WORK REQUIRED:
Could you retype every record below exactly as it appears?

RECORDS PROVIDED:
..........
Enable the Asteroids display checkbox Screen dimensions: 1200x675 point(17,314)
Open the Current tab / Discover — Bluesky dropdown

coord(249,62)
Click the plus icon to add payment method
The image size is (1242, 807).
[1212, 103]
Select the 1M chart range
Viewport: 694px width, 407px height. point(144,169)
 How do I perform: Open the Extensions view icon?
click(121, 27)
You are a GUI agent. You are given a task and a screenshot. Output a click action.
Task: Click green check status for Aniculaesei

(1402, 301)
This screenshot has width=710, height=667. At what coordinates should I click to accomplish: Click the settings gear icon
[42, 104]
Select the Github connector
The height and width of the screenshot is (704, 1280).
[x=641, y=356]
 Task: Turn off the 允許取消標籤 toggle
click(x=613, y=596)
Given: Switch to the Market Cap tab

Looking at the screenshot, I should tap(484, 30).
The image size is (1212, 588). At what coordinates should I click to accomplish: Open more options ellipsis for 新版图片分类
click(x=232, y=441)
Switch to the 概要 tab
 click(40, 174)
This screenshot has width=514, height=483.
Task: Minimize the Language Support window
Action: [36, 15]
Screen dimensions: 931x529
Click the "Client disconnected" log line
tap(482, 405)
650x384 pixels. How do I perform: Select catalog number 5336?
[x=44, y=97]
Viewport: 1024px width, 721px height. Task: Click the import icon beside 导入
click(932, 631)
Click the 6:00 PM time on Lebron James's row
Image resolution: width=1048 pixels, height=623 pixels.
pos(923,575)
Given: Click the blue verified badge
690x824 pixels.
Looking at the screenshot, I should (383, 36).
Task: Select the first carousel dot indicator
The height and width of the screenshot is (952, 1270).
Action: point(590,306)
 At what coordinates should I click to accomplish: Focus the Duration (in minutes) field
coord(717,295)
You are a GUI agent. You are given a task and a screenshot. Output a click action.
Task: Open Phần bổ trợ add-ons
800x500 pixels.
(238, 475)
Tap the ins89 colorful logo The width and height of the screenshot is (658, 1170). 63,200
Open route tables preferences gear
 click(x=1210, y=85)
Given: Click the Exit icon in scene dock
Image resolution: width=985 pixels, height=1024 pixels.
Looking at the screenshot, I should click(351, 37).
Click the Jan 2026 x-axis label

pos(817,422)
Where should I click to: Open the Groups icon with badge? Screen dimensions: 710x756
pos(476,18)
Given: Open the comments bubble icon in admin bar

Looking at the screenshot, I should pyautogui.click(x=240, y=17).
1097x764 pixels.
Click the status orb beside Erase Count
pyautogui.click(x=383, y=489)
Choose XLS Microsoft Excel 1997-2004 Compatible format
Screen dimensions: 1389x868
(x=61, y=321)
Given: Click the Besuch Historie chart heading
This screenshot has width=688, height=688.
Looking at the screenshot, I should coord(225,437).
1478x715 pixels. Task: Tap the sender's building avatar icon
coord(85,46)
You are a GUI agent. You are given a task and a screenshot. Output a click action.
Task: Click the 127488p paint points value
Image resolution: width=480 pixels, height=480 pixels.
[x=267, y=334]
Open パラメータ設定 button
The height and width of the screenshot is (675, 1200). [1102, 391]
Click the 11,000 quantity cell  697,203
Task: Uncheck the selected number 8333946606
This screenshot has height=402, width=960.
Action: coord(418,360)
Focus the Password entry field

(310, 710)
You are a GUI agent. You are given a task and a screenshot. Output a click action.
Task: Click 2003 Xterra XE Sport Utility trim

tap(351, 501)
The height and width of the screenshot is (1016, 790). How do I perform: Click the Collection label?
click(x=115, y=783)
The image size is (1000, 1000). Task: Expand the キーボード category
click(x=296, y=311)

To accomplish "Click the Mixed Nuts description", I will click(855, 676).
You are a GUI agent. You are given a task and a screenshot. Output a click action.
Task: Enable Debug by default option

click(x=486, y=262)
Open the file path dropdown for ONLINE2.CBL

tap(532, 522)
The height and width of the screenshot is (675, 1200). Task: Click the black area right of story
..........
RESPONSE:
Enable the Asteroids display checkbox Screen dimensions: 1200x675 point(17,314)
Open the Current tab / Discover — Bluesky dropdown

coord(249,62)
Click the plus icon to add payment method
The image size is (1242, 807).
[1212, 103]
Select the 1M chart range
Viewport: 694px width, 407px height. point(144,169)
 How do I perform: Open the Extensions view icon?
click(121, 27)
You are a GUI agent. You are given a task and a screenshot. Output a click action.
Task: Click green check status for Aniculaesei

(1402, 301)
This screenshot has width=710, height=667. At what coordinates should I click to accomplish: Click the settings gear icon
[42, 104]
Select the Github connector
The height and width of the screenshot is (704, 1280).
[x=641, y=356]
 Task: Turn off the 允許取消標籤 toggle
click(x=613, y=596)
Given: Switch to the Market Cap tab

Looking at the screenshot, I should tap(484, 30).
The image size is (1212, 588). At what coordinates should I click to accomplish: Open more options ellipsis for 新版图片分类
click(x=232, y=441)
Switch to the 概要 tab
 click(40, 174)
This screenshot has width=514, height=483.
Task: Minimize the Language Support window
Action: [36, 15]
Screen dimensions: 931x529
Click the "Client disconnected" log line
tap(482, 405)
650x384 pixels. How do I perform: Select catalog number 5336?
[x=44, y=97]
Viewport: 1024px width, 721px height. Task: Click the import icon beside 导入
click(932, 631)
Click the 6:00 PM time on Lebron James's row
Image resolution: width=1048 pixels, height=623 pixels.
pos(923,575)
Given: Click the blue verified badge
690x824 pixels.
Looking at the screenshot, I should (383, 36).
Task: Select the first carousel dot indicator
The height and width of the screenshot is (952, 1270).
Action: point(590,306)
 At what coordinates should I click to accomplish: Focus the Duration (in minutes) field
coord(717,295)
You are a GUI agent. You are given a task and a screenshot. Output a click action.
Task: Open Phần bổ trợ add-ons
800x500 pixels.
(238, 475)
Tap the ins89 colorful logo The width and height of the screenshot is (658, 1170). 63,200
Open route tables preferences gear
 click(x=1210, y=85)
Given: Click the Exit icon in scene dock
Image resolution: width=985 pixels, height=1024 pixels.
Looking at the screenshot, I should click(351, 37).
Click the Jan 2026 x-axis label

pos(817,422)
Where should I click to: Open the Groups icon with badge? Screen dimensions: 710x756
pos(476,18)
Given: Open the comments bubble icon in admin bar

Looking at the screenshot, I should pyautogui.click(x=240, y=17).
1097x764 pixels.
Click the status orb beside Erase Count
pyautogui.click(x=383, y=489)
Choose XLS Microsoft Excel 1997-2004 Compatible format
Screen dimensions: 1389x868
(x=61, y=321)
Given: Click the Besuch Historie chart heading
This screenshot has width=688, height=688.
Looking at the screenshot, I should coord(225,437).
1478x715 pixels. Task: Tap the sender's building avatar icon
coord(85,46)
You are a GUI agent. You are given a task and a screenshot. Output a click action.
Task: Click the 127488p paint points value
Image resolution: width=480 pixels, height=480 pixels.
[x=267, y=334]
Open パラメータ設定 button
The height and width of the screenshot is (675, 1200). [1102, 391]
Click the 11,000 quantity cell  697,203
Task: Uncheck the selected number 8333946606
This screenshot has height=402, width=960.
Action: coord(418,360)
Focus the Password entry field

(310, 710)
You are a GUI agent. You are given a task and a screenshot. Output a click action.
Task: Click 2003 Xterra XE Sport Utility trim

tap(351, 501)
The height and width of the screenshot is (1016, 790). How do I perform: Click the Collection label?
click(x=115, y=783)
The image size is (1000, 1000). Task: Expand the キーボード category
click(x=296, y=311)

To accomplish "Click the Mixed Nuts description", I will click(855, 676).
You are a GUI agent. You are given a task and a screenshot. Output a click action.
Task: Enable Debug by default option

click(x=486, y=262)
Open the file path dropdown for ONLINE2.CBL

tap(532, 522)
The height and width of the screenshot is (675, 1200). Task: Click the black area right of story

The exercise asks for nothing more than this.